Despite being an audio LM, the model still needs some form of text as the input prompt.
While it's possible to naively use raw text, it's much more beneficial to instead opt for tokenizing IPAs instead, as they're (mostly) not tied to the language itself.
For the meantime, this project depends heavily on `phonemizer` to process normal text into IPAs
In the future, a separate model that handles converting text into phonemes is preferred, but:
* this requires an extensive vocab *per language*.
* this either requires an additional model to lug around and have trained, or repurposing the existing model to perform such task.
+ The latter option does open the way of taking normal text as inputs itself, as the model should be aware enough about mapping text to IPAs.
+ This *technically* can be done, as it just requires a separate input embedding + output head per language, but training without hindering the model would be a chore.
This script handles taking audio waveforms and encoding it as code tokens to run through the model, and code tokens outputted from the model and decoding it into raw waveforms.
* This is mainly an abstraction to the underlying quantized audio models.
Additionally, audio manipulation helper functions like `trim` and `concat` are available.
The audio backend is dependent on the model used, but by default `encodec` is the default backend with a sample rate of `24khz`.
* if requested, `vocos` is used as the decoding model, but EnCodec is still used to encode audio.
Audio does *not* need to be resampled and downmixed, as it should already be handled when being fed to the `encode` functions.
### Audio Backends
For audio backends:
* [`encodec`](https://github.com/facebookresearch/encodec): a tried-and-tested EnCodec to encode/decode audio.
* [`vocos`](https://huggingface.co/charactr/vocos-encodec-24khz): a higher quality EnCodec decoder.
- encoding audio will use the `encodec` backend automagically, as there's no EnCodec encoder under `vocos`
* [`descript-audio-codec`](https://github.com/descriptinc/descript-audio-codec): boasts better compression and quality, but has issues with model convergence.
- models at 24KHz + 8kbps will NOT converge in any manner.
- models at 44KHz + 8kbps seems harder to model its "language", and the NAR side of the model suffers greatly.
Descript-Audio-Codec was thoroughly tested for promising much, much cleaner output audio, as this model encodes/decodes at 44.1KHz, rather than EnCodec's 24KHz.
However, due to the nature of the codec, simply throwing it at an attention-based transformer proves to be painful, as a unified AR+NAR model *heavily* suffers from noisy output in the NAR.
Ironically, testing through mal-encoded audio (feeding 24KHz audio without upsampling to 44.1KHz) proved to have "cleaner" but bad utterances.

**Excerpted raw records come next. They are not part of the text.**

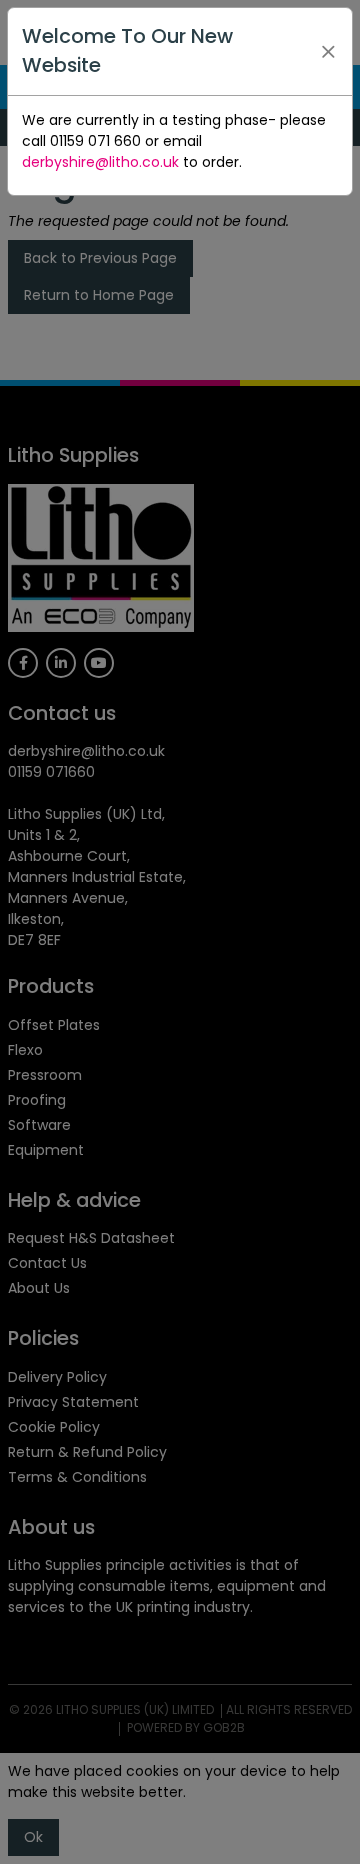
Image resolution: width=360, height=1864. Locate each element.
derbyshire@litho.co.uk (100, 162)
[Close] (328, 51)
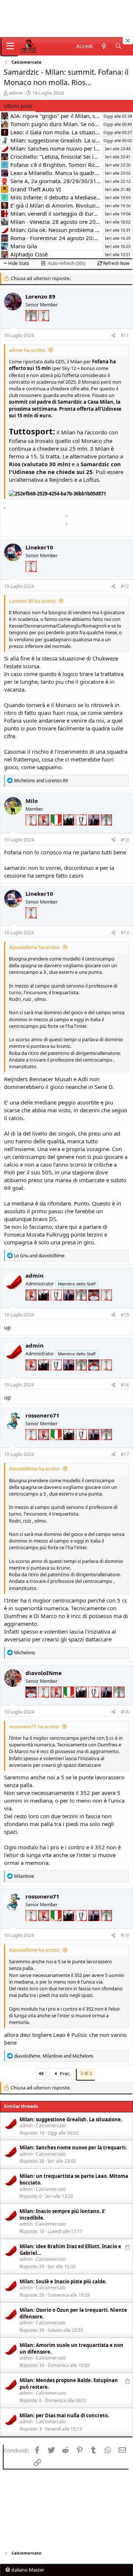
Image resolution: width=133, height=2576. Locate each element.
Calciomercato (51, 2125)
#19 (125, 1935)
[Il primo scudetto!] (57, 830)
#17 (125, 1454)
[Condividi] (113, 336)
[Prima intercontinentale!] (43, 325)
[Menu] (10, 46)
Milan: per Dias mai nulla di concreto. (64, 2415)
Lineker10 (39, 547)
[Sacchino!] (94, 1305)
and (41, 780)
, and (53, 2056)
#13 (125, 840)
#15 (125, 1315)
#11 (125, 335)
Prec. (65, 2073)
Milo (31, 800)
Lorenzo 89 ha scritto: (32, 601)
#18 (125, 1712)
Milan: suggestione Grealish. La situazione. (71, 2119)
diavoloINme (43, 1673)
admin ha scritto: (27, 350)
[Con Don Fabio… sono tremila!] (94, 830)
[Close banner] (128, 40)
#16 (125, 1385)
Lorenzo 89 (40, 296)
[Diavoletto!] (44, 830)
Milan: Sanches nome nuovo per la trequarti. (73, 2147)
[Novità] (103, 46)
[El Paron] (69, 830)
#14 (125, 932)
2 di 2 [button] (86, 2073)
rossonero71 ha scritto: (34, 1726)
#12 (125, 586)
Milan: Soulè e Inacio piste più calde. (63, 2281)
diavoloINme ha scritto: (34, 947)
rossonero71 (42, 1415)
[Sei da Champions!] (82, 830)
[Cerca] (118, 46)
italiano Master (27, 2569)
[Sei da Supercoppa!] (31, 325)
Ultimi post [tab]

I'm uncertain on how to remedy this, as my options are:
* train under a RetNet, if an attention-based transformer is simply the problem
* train an AR, and train a NAR, if the codec itself is at fault
* use an SSM like Mamba, if transformers entirely cannot model the codec
* train a separate model that simply converts from EnCodec to DAC
The process maintains slices `whisperX` thinks its best per the segments outputted, alongside the deduced language (if not specified).
One limiting factor is that transcription transcribes into normal text, rather than the IPA phonemes the model was trained against. Some flavors *may* exist, but I have yet to test them extensively (if I did ever find one).
Refer to the `__main__`'s arguments for usage details.
## `process.py`
This script handles taking raw input audio and its transcribed metadata, and outputs encoded audio (NumPy) files containing encoded audio and associated metadata.
This process can utilize sliced segments within the transcription metadata, or use the entire file's audio instead for a given utterance.
Refer to the `__main__`'s arguments for usage details.
## `similar.py`
This script handles taking either raw input audio, or processed encoded audio, and determines the top-K similar utterances for each sample for a given speaker (or dataset).
* For raw input audio, the MFCC (Mel-frequency cepstrum coefficients) are extracted as features from the waveform, and the cosine similarities are compared against every other utterance for a given speaker.
* This works *fine*, as this is adequately accurate and does not require a model to already exist.
* For the encoded audio, the audio codes are passed through the model's embedding, summed to one "token", and the cosine similarities are compared to score the top-K similar speakers.
* By default, the output response embedding is used, and each RVQ level is summed together to leave one sequence.
* In theory this should be better as the model may have its own features per RVQ code+level, but still requires a model to already be trained.
* The original encoding model's embeddings can also be used, or the last hidden states passed through the model, instead, but seems overkill.
When processing a dataset, this requires already having accompanying metadata generated through `vall_e.data --action=metadata --yaml=./your/training/config.yaml`.